Les Estivants TP

Une grande et belle propriété sur la Côte d’Azur. Un endroit qui semble hors du temps et protégé du monde. Anna arrive avec sa fille pour quelques jours de vacances. Au milieu de sa famille, de leurs amis, et des employés, Anna doit gérer sa rupture toute fraîche et l’écriture de son prochain film.
Derrière les rires, les colères, les secrets, naissent des rapports de dominations, des peurs et des désirs. Chacun se bouche les oreilles aux bruits du monde et doit se débrouiller avec le mystère de sa propre existence.

Vos commentaires et critiques :

Il y aurait presque de la rumba dans l’air, si ce dernier n’était pas si pesant cet été-là. Dans la grandiloquente maison de maître qui surplombe la côte d’Azur, sous le soleil exactement, quelque chose semble soudain moins futile, plus pesant. Pourtant ce sont les mêmes membres de la même famille très élargie qui se retrouvent-là comme chaque année. Rituel tout aussi rassurant qu’un brin angoissant, qui fige le temps aussi bien que les rides. Les voilà tous pris au piège de la cage dorée des souvenirs. Mais si, cette fois, rien n’a la même saveur pour Anna (Valeria Bruni Tedeschi qui déploie une panoplie d’actrice hallucinante), c’est que l’amour de sa vie est en train d’hésiter, de vouloir la quitter, ou peut-être même l’a-t-il déjà fait sans qu’elle veuille le comprendre. Le ciel soudain semble d’un bleu indécent : nul orage, pas la plus petite goutte de pluie en vue qui puisse témoigner au monde entier de l’état de son cœur qui se brise. Pire, tous gravitent autour d’elle, avec leurs pompes trop bien cirés pour être honnêtes, sans se rendre compte, sans se douter un seul instant que son couple s’effondre, retournant le couteau dans la plaie : quand arrive-t-il, ton homme ? Luca… Luca qu’elle espère, mais qui sans doute ne viendra pas, même pour faire bonne figure, sauver les apparences.

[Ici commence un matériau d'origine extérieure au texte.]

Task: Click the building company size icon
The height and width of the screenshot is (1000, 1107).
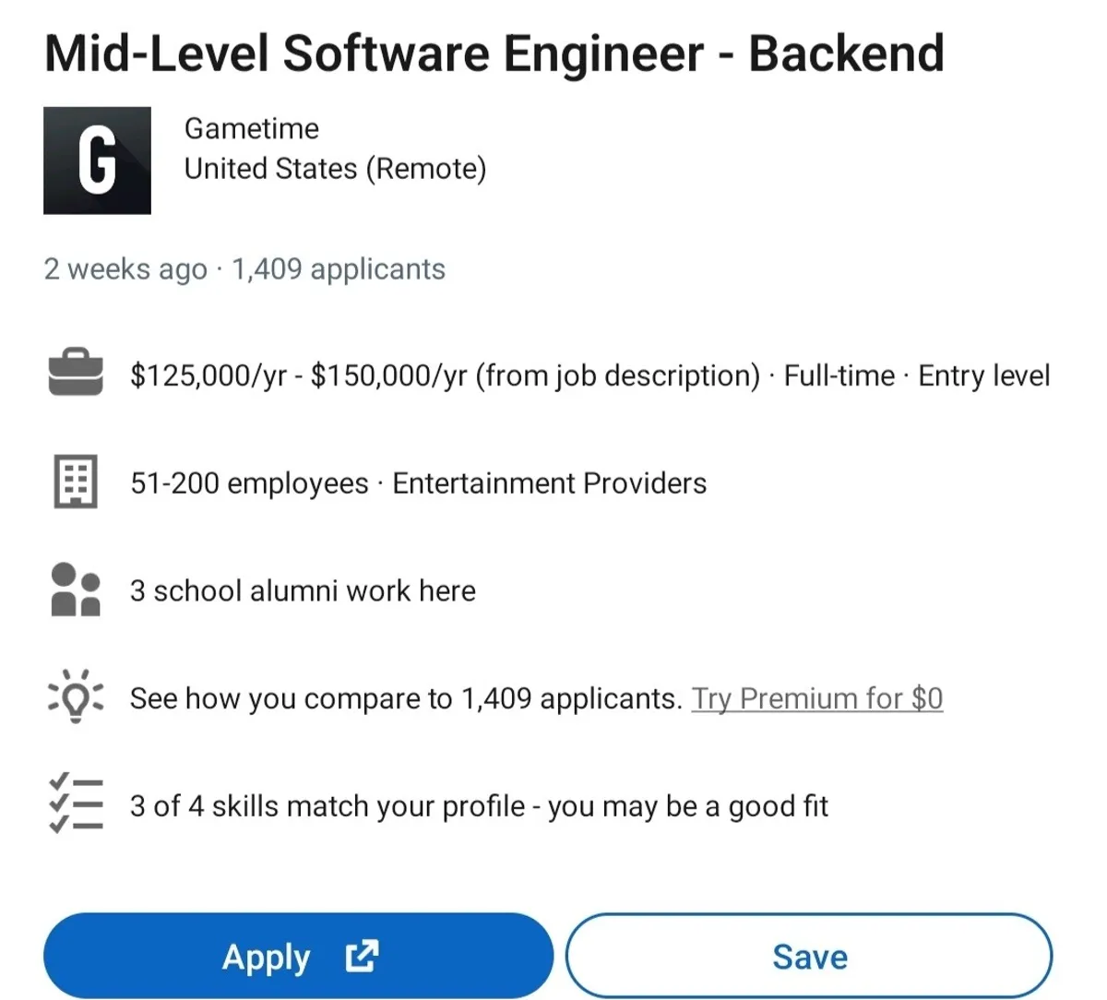Action: (75, 482)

Tous ? Dans la famille d’Anna, je demande… la grand-mère ! C’est celle qui maintient le standing de la propriété, elle plane parfois, sauf quand il s’agit de dépenser un centime ! C’est peut-être ainsi que l’on devient riche ? Après elle les domestiques courent, dont Yolande Moreau (haletante, éreintée, mais si belle !) quémandant leur dû, une petite amélioration de leur condition, peut-être ? Mais Louisa est passée maîtresse dans l’art de s’esquiver et de culpabiliser son monde. 
Dans la famille d’Anna, je demande… La sœur ! Ah celle-là ! Avec elle tout semble écervelé, échevelé, ébouriffé : la tendresse, les rires, les chants. Toujours excessive, débordante : de joie, de larmes bien arrosées. Son rimmel et ses provocations peinent à dissimuler son mal être profond. Elle surnage à grand peine dans un mariage mal assorti, qui résiste au temps plus par raison que par passion. 

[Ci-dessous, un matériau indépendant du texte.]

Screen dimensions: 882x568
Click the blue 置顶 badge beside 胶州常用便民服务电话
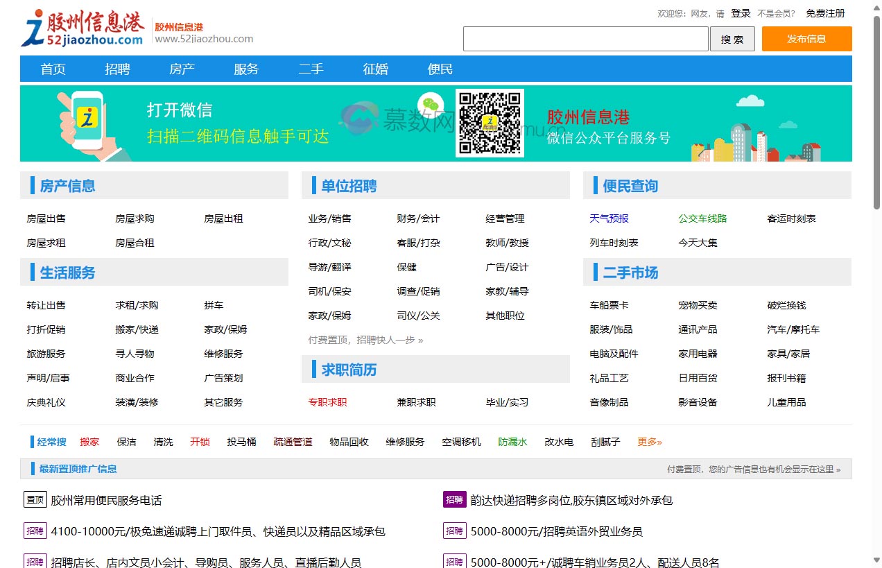[35, 499]
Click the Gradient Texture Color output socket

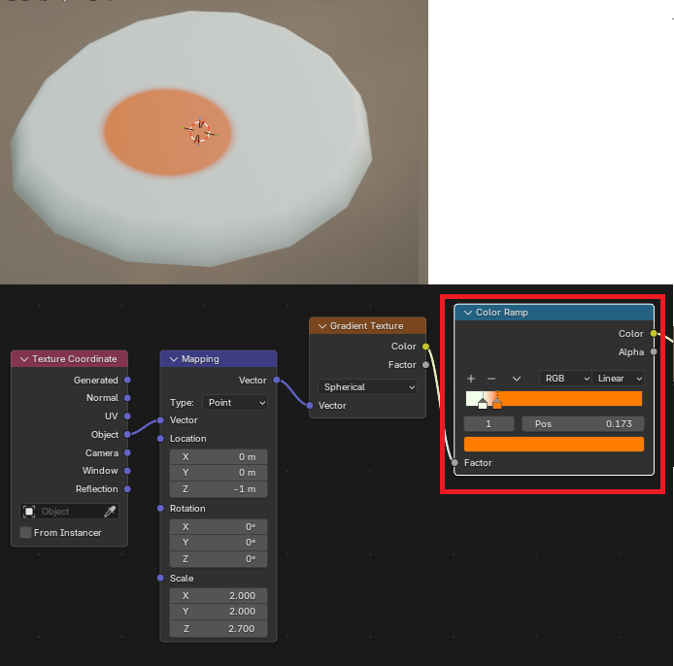pos(425,347)
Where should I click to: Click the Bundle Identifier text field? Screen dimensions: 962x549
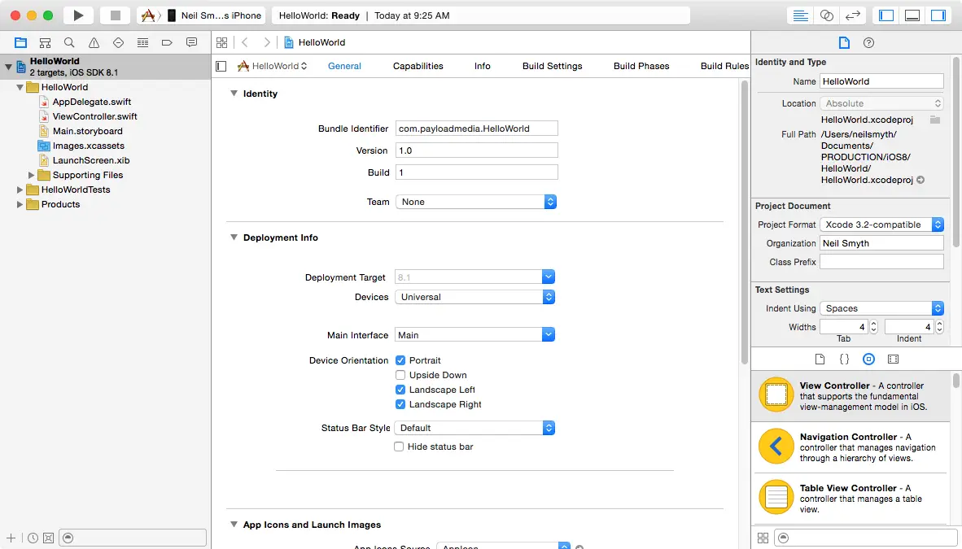coord(476,129)
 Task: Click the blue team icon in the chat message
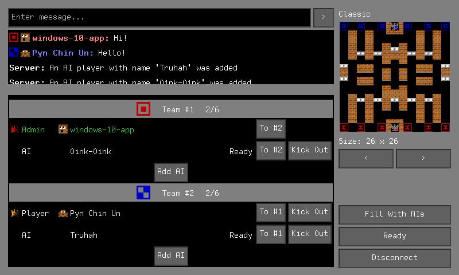click(x=14, y=53)
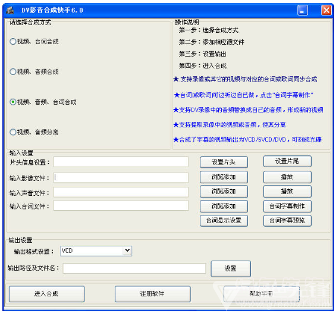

Et puis tiens, voilà donc le fameux beau-frère… Jean (Pierre Arditi). Cabotin sans scrupule, provocateur hautain, écrasant de sa superbe tous ceux qui ne sont pas de son clan, de son rang, de son bord politique. Gratuitement odieux pour le plaisir d’humilier ceux des classes inférieures. Un mâle dominant sur le retour qui écrase le pauvre monde sous la talonnette de son ironie méprisante. 
Dans ce jeu des 7 familles (j’en passe et des meilleurs…) il y en a une tout de même qui dépare, un élément rapporté : c’est Nathalie (Noémie Lvovsky, toujours généreuse et sincère). Venue-là pour aider Anna a écrire le scénario de son prochain film, elle navigue entre deux eaux. Ne faisant ni partie des domestiques, ni de cette haute bourgeoisie mal odorante. Nathalie aime tellement Anna qu’elle accepte ses excès, comprend ses failles, l’attend, poireaute, puis désespère et étouffe de plus en plus en assistant aux agitations de ce beau monde tourné vers son seul nombril.
Au milieu de cette nef des fous navigue Celia, la fille adoptive d’Anna. La seule « sage » de l’affaire, qui du haut de ses dix ans observe ce monde avec un regard plus adulte que ceux qui sont censés l’être. Petite touche de fraîcheur détachée, porteuse d’espoir, pour qui la barrière des classes sociales ne semble pas encore exister. 
Et puis enfin il y a le frère absent dont l’ombre plane…
Comme souvent dans les films de la réalisatrice, on passe d’un rire à gorge déployée à un autre qui se fait plus grinçant. Et de se demander si la critique sociale cinglante est totalement voulue et maîtrisée ou si elle échappe à celle qui semble toujours hésiter entre deux clans.